Património Mundial
Mosteiro da Batalha
Mosteiro de Santa Maria da Vitória, na Batalha: obra-prima do gótico e do manuelino, Património Mundial da UNESCO desde 1983 e panteão da dinastia de Avis.
O Mosteiro da Batalha, formalmente Mosteiro de Santa Maria da Vitória, ergue-se na vila da Batalha, no distrito de Leiria, como um dos mais extraordinários conjuntos góticos da Península Ibérica. Mandado construir por D. João I em cumprimento de um voto feito antes da Batalha de Aljubarrota, travada em 1385, o monumento tornou-se simultaneamente memorial militar, casa religiosa dos dominicanos e panteão régio da dinastia de Avis. Está inscrito na Lista do Património Mundial da UNESCO desde 1983.
Uma obra de mais de um século
As obras iniciaram-se em 1386 e prolongaram-se, com interrupções, até cerca de 1517, abrangendo o reinado de sete monarcas.

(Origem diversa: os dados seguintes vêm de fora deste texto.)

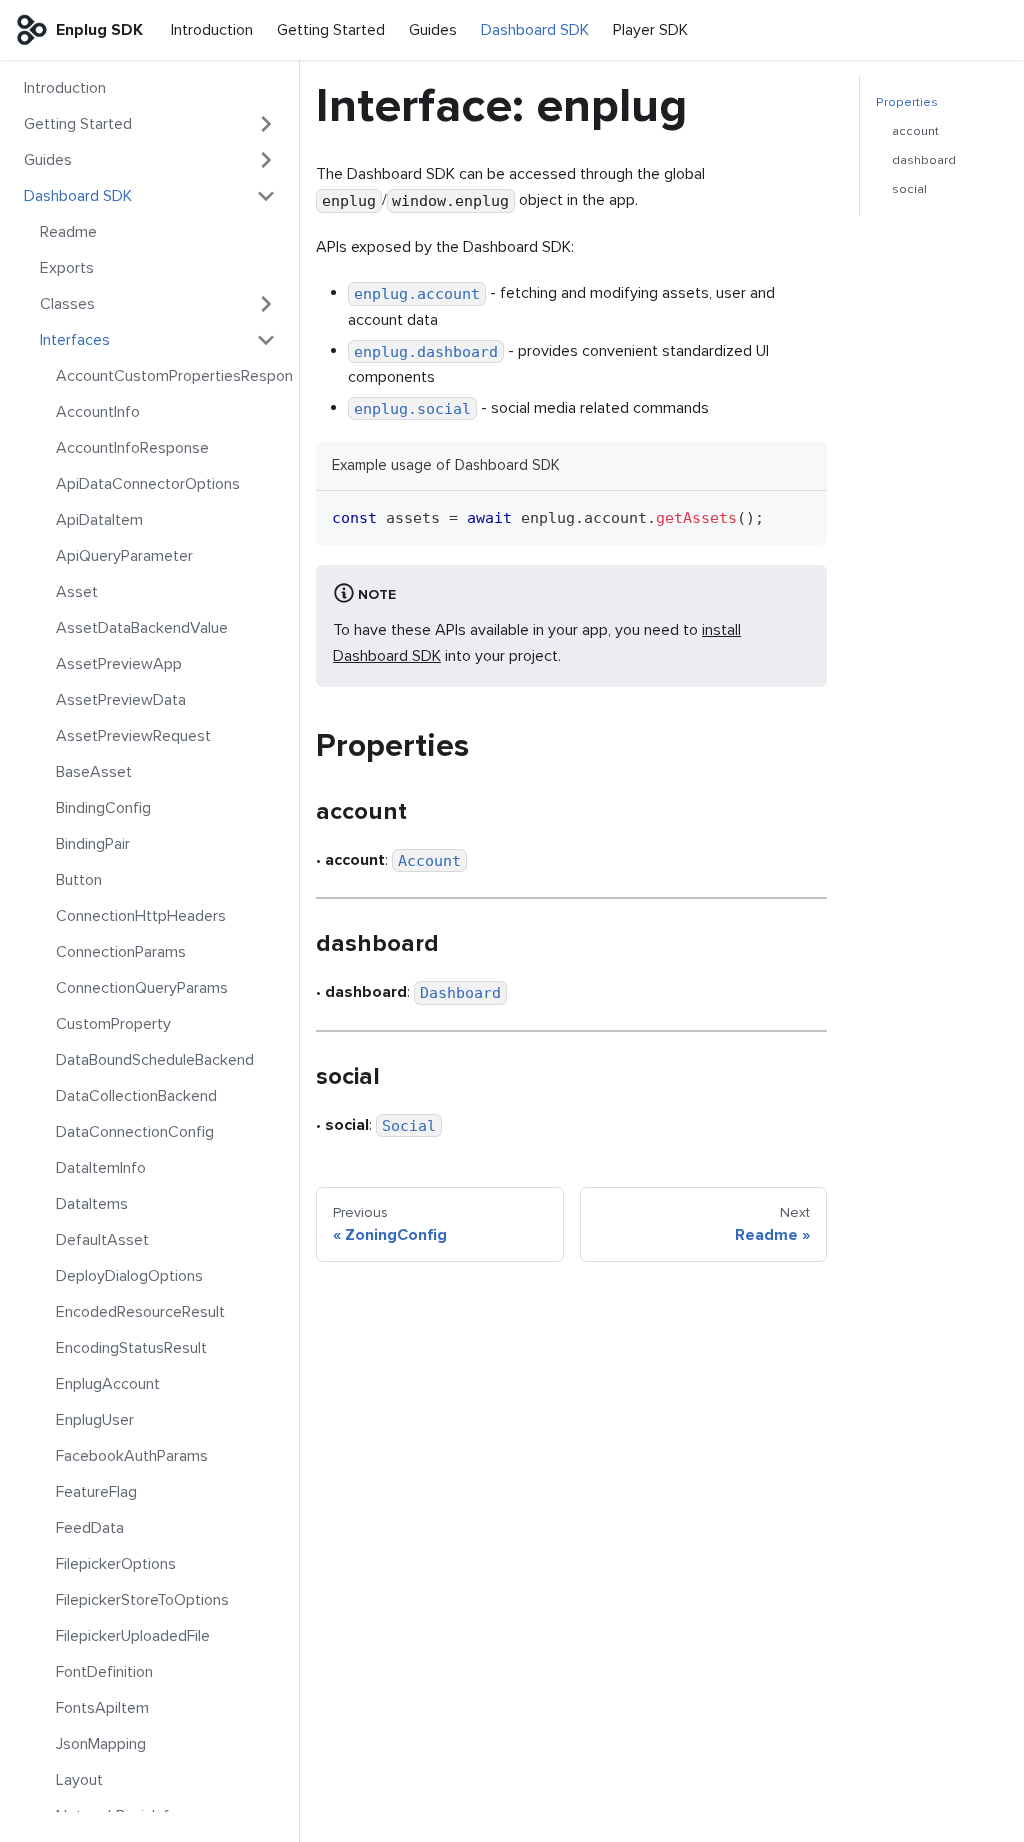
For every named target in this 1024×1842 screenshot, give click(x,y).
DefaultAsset (102, 1240)
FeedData (90, 1528)
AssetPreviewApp (119, 664)
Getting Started (331, 30)
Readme (68, 232)
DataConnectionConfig (135, 1132)
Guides (433, 30)
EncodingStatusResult (131, 1348)
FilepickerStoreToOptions (142, 1600)
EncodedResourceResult (140, 1312)
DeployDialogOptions (129, 1276)
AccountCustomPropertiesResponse (174, 376)
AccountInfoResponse (132, 448)
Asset (77, 592)
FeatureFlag (96, 1492)
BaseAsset (94, 772)
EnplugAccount (108, 1384)
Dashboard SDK (535, 30)
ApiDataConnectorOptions (148, 484)
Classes (67, 304)
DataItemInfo (101, 1168)
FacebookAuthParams (132, 1456)
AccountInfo (98, 412)
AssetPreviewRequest (133, 736)
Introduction (212, 30)
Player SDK (650, 30)
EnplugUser (95, 1420)
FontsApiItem (102, 1708)
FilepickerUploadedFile (133, 1636)
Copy (796, 513)
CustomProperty (113, 1024)
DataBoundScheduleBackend (155, 1060)
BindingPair (93, 844)
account (915, 131)
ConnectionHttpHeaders (141, 916)
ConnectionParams (121, 952)
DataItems (92, 1204)
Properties (907, 102)
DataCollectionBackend (136, 1096)
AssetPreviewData (121, 700)
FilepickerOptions (116, 1564)
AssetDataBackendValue (142, 628)
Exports (67, 268)
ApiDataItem (99, 520)
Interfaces (75, 340)
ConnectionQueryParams (142, 988)
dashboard (924, 160)
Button (79, 880)
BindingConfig (103, 808)
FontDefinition (104, 1672)
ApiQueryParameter (124, 556)
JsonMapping (101, 1744)
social (909, 189)
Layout (79, 1780)
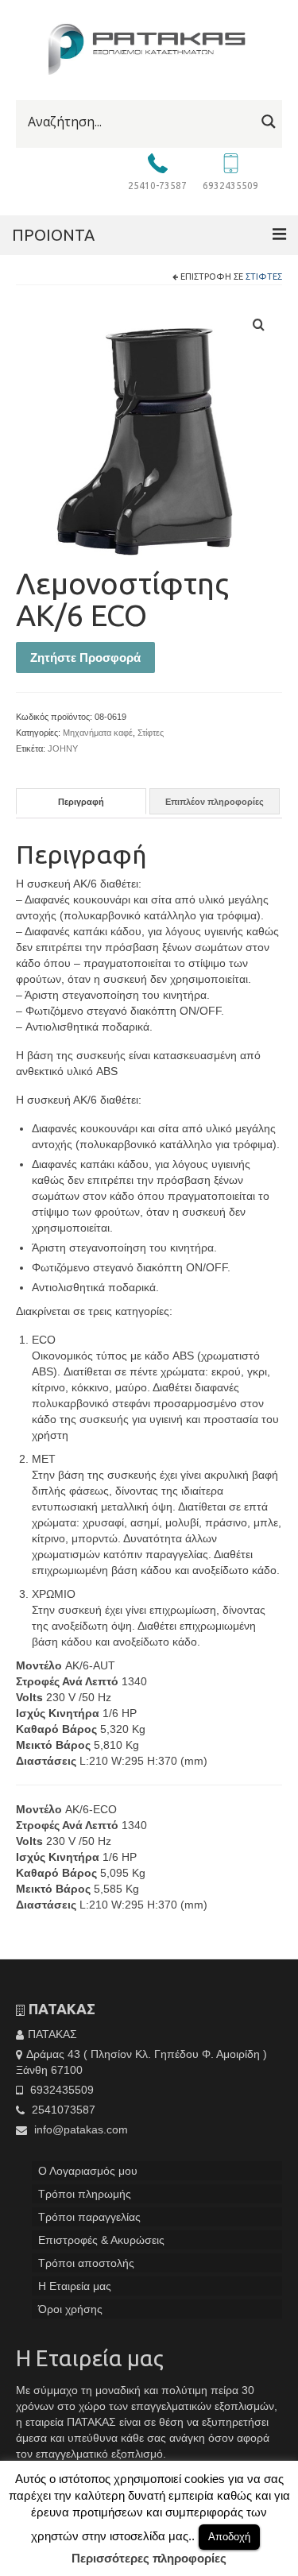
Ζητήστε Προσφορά (85, 657)
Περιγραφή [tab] (81, 801)
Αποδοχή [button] (229, 2537)
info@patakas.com (79, 2129)
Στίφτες (264, 276)
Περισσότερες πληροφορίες (149, 2558)
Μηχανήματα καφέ (98, 732)
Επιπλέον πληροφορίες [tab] (214, 801)
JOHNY (63, 748)
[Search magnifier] (268, 121)
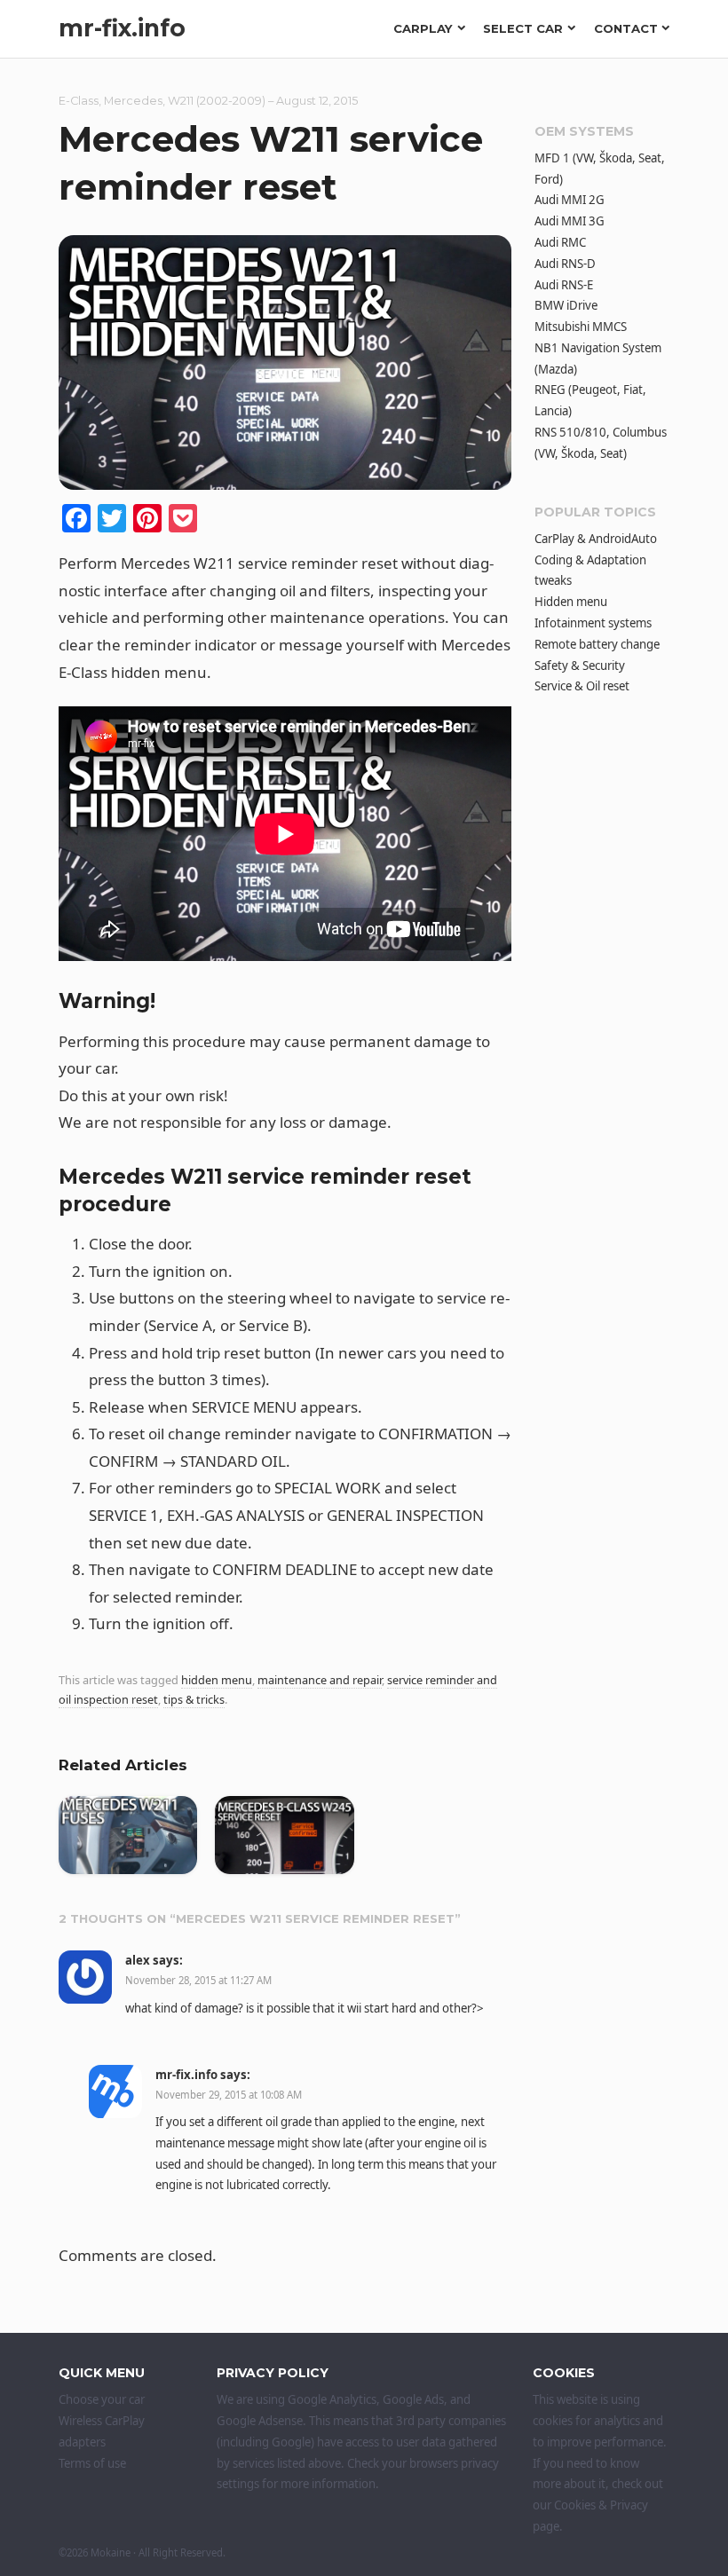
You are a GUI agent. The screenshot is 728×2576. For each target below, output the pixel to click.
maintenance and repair (319, 1680)
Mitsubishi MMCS (580, 327)
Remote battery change (597, 644)
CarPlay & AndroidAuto (595, 539)
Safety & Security (579, 666)
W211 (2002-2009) (216, 100)
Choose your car (102, 2399)
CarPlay (423, 28)
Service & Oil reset (581, 686)
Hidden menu (570, 602)
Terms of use (92, 2463)
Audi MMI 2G (569, 200)
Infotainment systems (593, 623)
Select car (523, 28)
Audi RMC (560, 242)
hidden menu (216, 1680)
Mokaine (111, 2552)
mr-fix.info (122, 28)
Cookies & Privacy (601, 2505)
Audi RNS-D (565, 264)
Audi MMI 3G (569, 221)
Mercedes (133, 100)
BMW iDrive (565, 305)
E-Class (79, 100)
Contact (626, 28)
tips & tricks (194, 1699)
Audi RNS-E (563, 285)
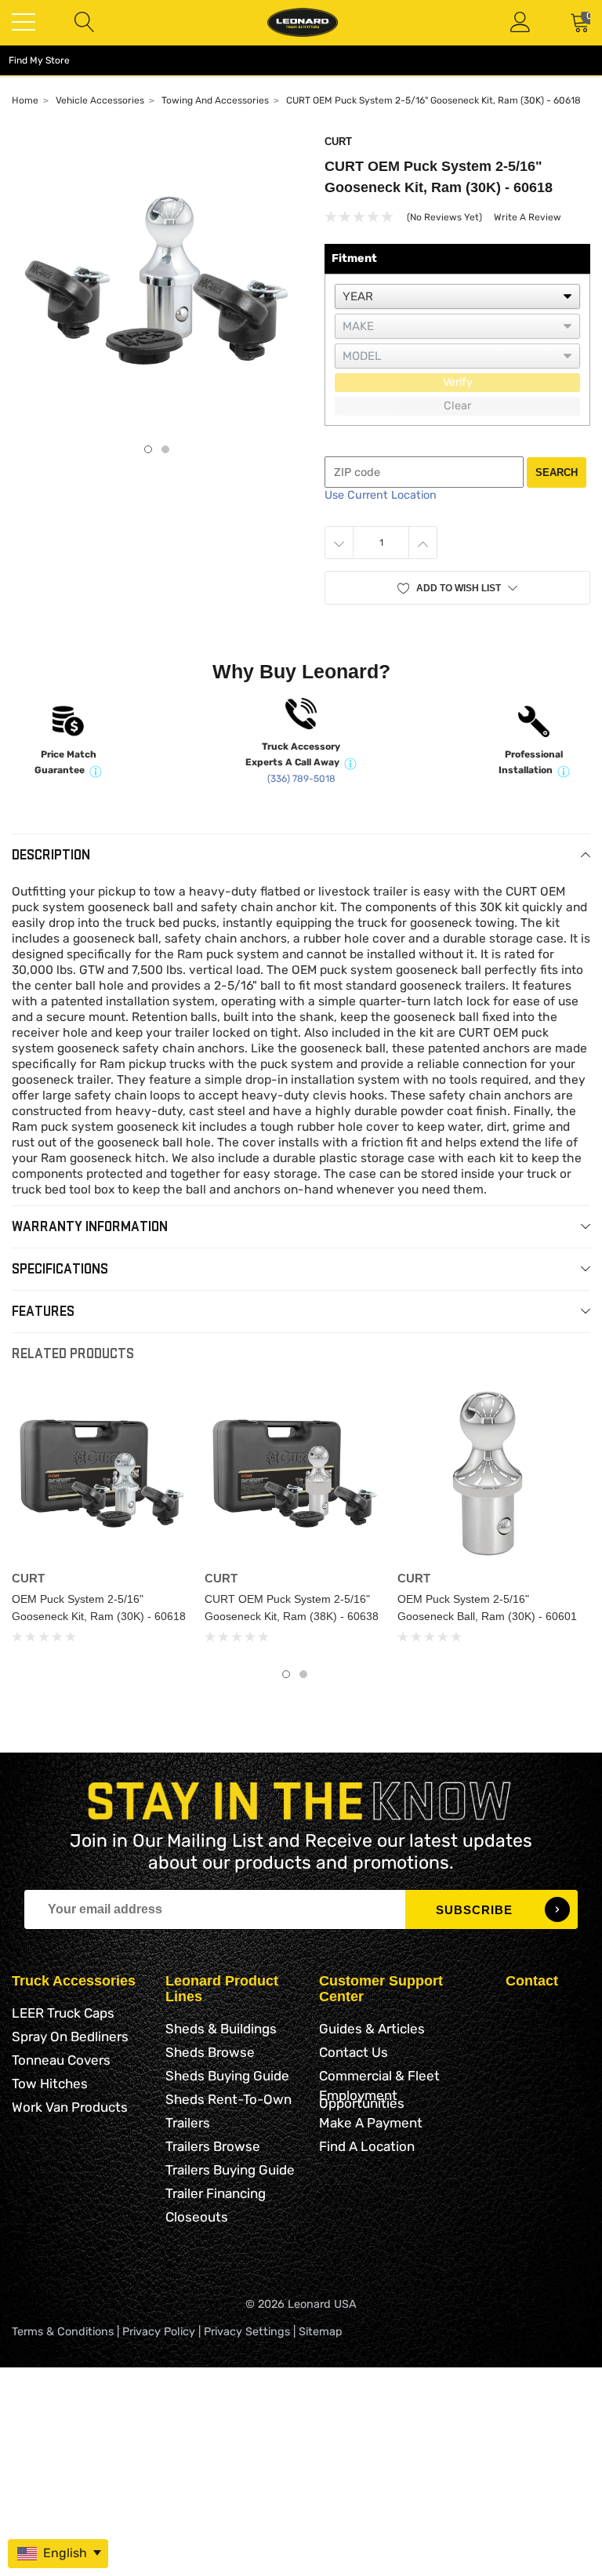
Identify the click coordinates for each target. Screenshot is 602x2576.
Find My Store (39, 60)
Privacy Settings (247, 2331)
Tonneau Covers (61, 2060)
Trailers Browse (212, 2146)
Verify (458, 382)
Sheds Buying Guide (227, 2076)
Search (556, 472)
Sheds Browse (210, 2052)
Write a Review (527, 217)
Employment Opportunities (361, 2099)
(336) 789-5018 (301, 778)
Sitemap (321, 2331)
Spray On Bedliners (70, 2036)
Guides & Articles (372, 2029)
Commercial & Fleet (379, 2076)
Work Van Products (70, 2107)
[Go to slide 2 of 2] (303, 1674)
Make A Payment (370, 2123)
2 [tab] (165, 449)
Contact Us (353, 2052)
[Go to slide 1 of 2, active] (286, 1674)
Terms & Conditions (63, 2331)
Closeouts (196, 2217)
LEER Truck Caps (63, 2013)
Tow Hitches (50, 2083)
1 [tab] (148, 449)
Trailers (187, 2123)
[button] (457, 588)
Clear (457, 405)
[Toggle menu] (23, 22)
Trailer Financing (215, 2193)
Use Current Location (381, 495)
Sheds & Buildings (221, 2029)
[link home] (302, 22)
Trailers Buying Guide (230, 2170)
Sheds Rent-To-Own (228, 2099)
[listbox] (457, 296)
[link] (102, 1473)
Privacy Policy (158, 2331)
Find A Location (367, 2146)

Essa longa cronologia traduziu-se numa notável sobreposição de linguagens artísticas. O primeiro arquiteto, Afonso Domingues, imprimiu ao templo um gótico de raiz sóbria e proporção equilibrada. Sucedeu-lhe o mestre Huguet, de formação setentrional, que introduziu um gótico flamejante de grande verticalidade, responsável pela imponente fachada ocidental, pela nave altíssima e pela Capela do Fundador.
A Capela do Fundador, de planta quadrada coroada por uma lanterna octogonal, abriga os túmulos de D. João I e de sua esposa D. Filipa de Lencastre, representados de mãos dadas — o primeiro panteão régio concebido como espaço autónomo em Portugal. Em redor repousam os seus filhos, entre eles o Infante D. Henrique, figura central da expansão marítima.
A pedra da Batalha condensa uma ideia política: ao reunir num só edifício a vitória militar, a devoção mariana e o repouso eterno dos reis, D. João I fundou em arquitetura a legitimidade da nova dinastia.
Do gótico ao manuelino
Já no século XVI, com o mestre Mateus Fernandes, o estaleiro acolheu a exuberância decorativa do manuelino. O exemplo maior são as célebres Capelas Imperfeitas, panteão octogonal iniciado por D. Duarte e nunca concluído: o seu portal monumental, coberto de rendilhados de pedra, esferas armilares e motivos vegetalistas, é um dos ápices da escultura ornamental portuguesa. A ausência de abóbada, expondo o céu, transforma o inacabamento numa das imagens mais poéticas do monumento.
O Claustro Real, de traça gótica, foi enriquecido com colunelos e tracejados manuelinos atribuídos a Diogo de Boitaca, conjugando cruzes da Ordem de Cristo, conchas e elementos naturalistas. Já a Sala do Capítulo impressiona pela ousadia técnica: uma abóbada estrelada de cerca de dezanove metros de vão, sem qualquer apoio central, considerada tão arriscada que terá sido erguida por condenados à morte. Hoje acolhe o Túmulo do Soldado Desconhecido.
Significado e classificação
A Batalha é um marco da história da arquitetura europeia, exemplo precoce do gótico internacional em Portugal e laboratório onde germinou o estilo manuelino. A UNESCO inscreveu o monumento em 1983 (referência n.º 264), pelos critérios i e ii, reconhecendo-o como obra-prima do génio criador humano e como influência decisiva na arquitetura ibérica.
A par de Alcobaça e do Convento de Cristo em Tomar, a Batalha integra o seleto grupo dos grandes mosteiros portugueses elevados a Património Mundial, testemunhos maiores da arte monástica nacional.
Perguntas frequentes
- Porque é que o Mosteiro da Batalha foi construído?
- Foi mandado erguer por D. João I em cumprimento de um voto à Virgem Maria, em agradecimento pela vitória portuguesa na Batalha de Aljubarrota, travada a 14 de agosto de 1385 contra Castela. Daí o nome de Mosteiro de Santa Maria da Vitória.
- O que são as Capelas Imperfeitas?
- É um panteão octogonal mandado construir por D. Duarte para seu jazigo, que ficou por concluir. O grande pórtico manuelino, profusamente esculpido por Mateus Fernandes, e a ausência de abóbada conferem-lhe um carácter único e inacabado.
- Quando foi classificado como Património Mundial?
- O Mosteiro da Batalha foi inscrito na Lista do Património Mundial da UNESCO em 1983, com a referência n.º 264, pelos critérios i e ii.